While inflation slowed on Tuesday, it’s unlikely this was the primary driver of sales growth (most of the disinflationary pressure came from fuel and energy). The record-low savings rate of just 1.7% of household income (a significant drop from 6.1% seen a year earlier) has been very supportive which, while great for the High Street, may come back to bite if economic conditions worsen. GBP/USD fell back below the 1.30 mark following the release.

No agreements, no surprises

Liam Fox, the UK’s international trade secretary, dubbed a post-Brexit trade deal with the EU as “one of the easiest in human history” to obtain. I don’t know what was more bizarre yesterday, Fox’s statement or that of Andrea Leadsom, who declared Jane Austen as “one of our greatest living authors”. Either way, it’s clear the Brexit negotiations have started as they mean to continue: with little progress, little concession and little warmth from either side.

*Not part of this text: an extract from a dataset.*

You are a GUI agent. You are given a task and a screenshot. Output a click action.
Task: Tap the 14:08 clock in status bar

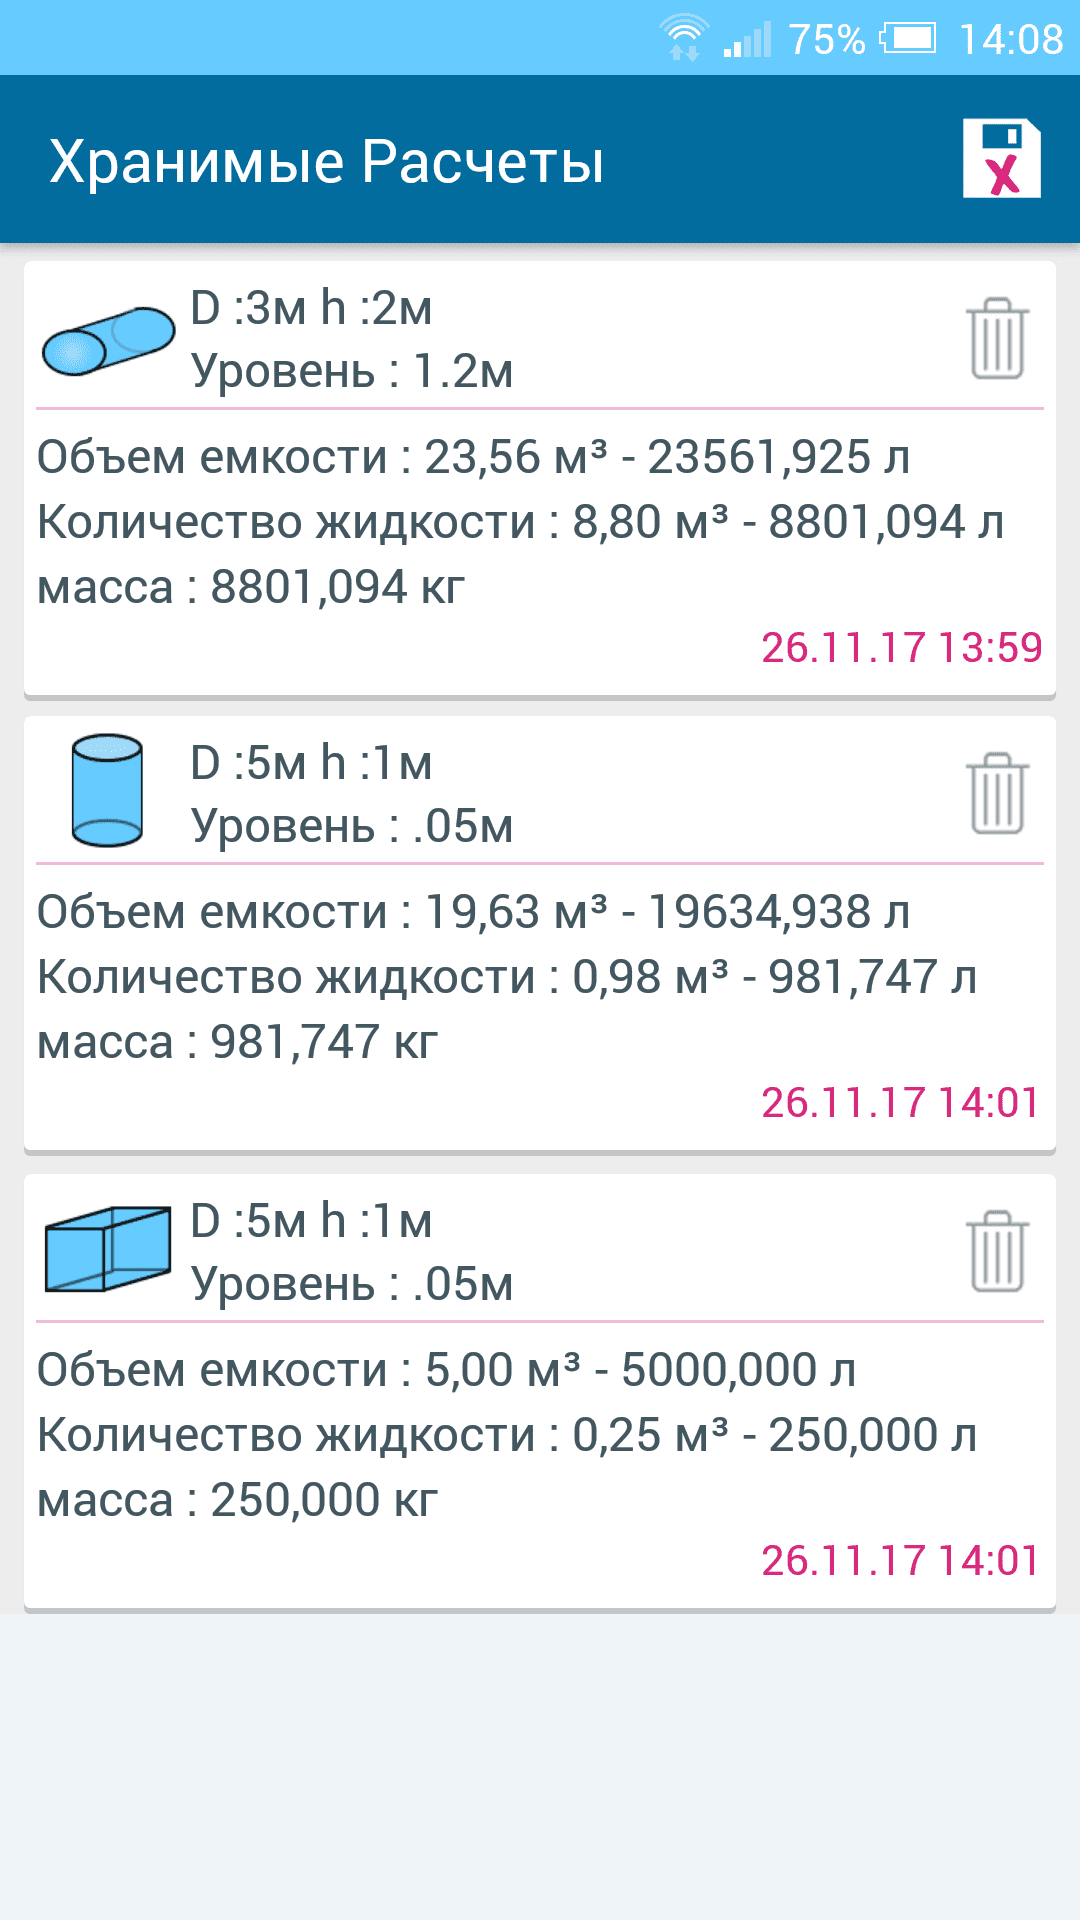(1011, 40)
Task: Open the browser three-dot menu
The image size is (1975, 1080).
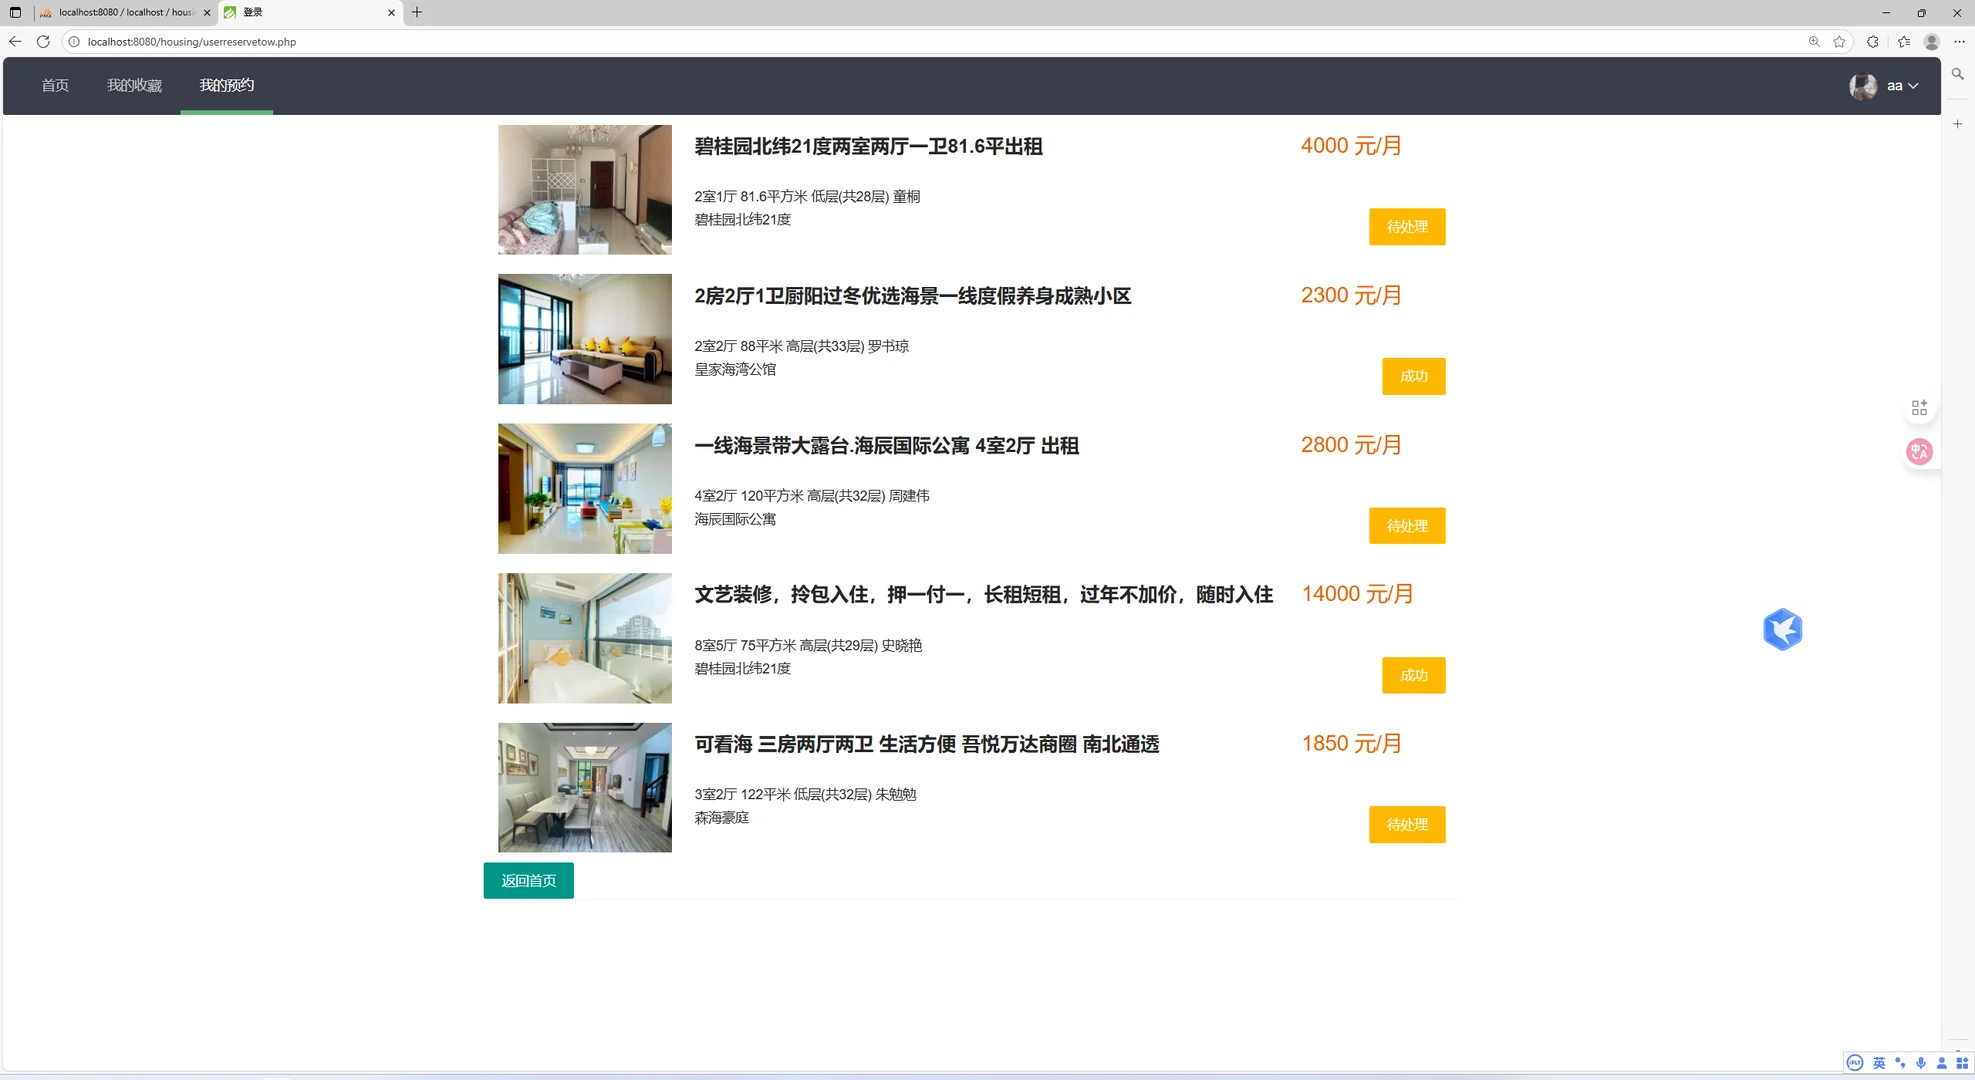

While David Davis and his negotiation team tried to sell the UK’s vision on citizen’s rights and the Brexit bill, the EU’s position remains that they need more information and more clarity on what the UK actually intends to action when Brexit goes through. This will populate the front pages of newspapers for weeks and there’s a real danger currency markets will become bored and complacent just when they need to be listening.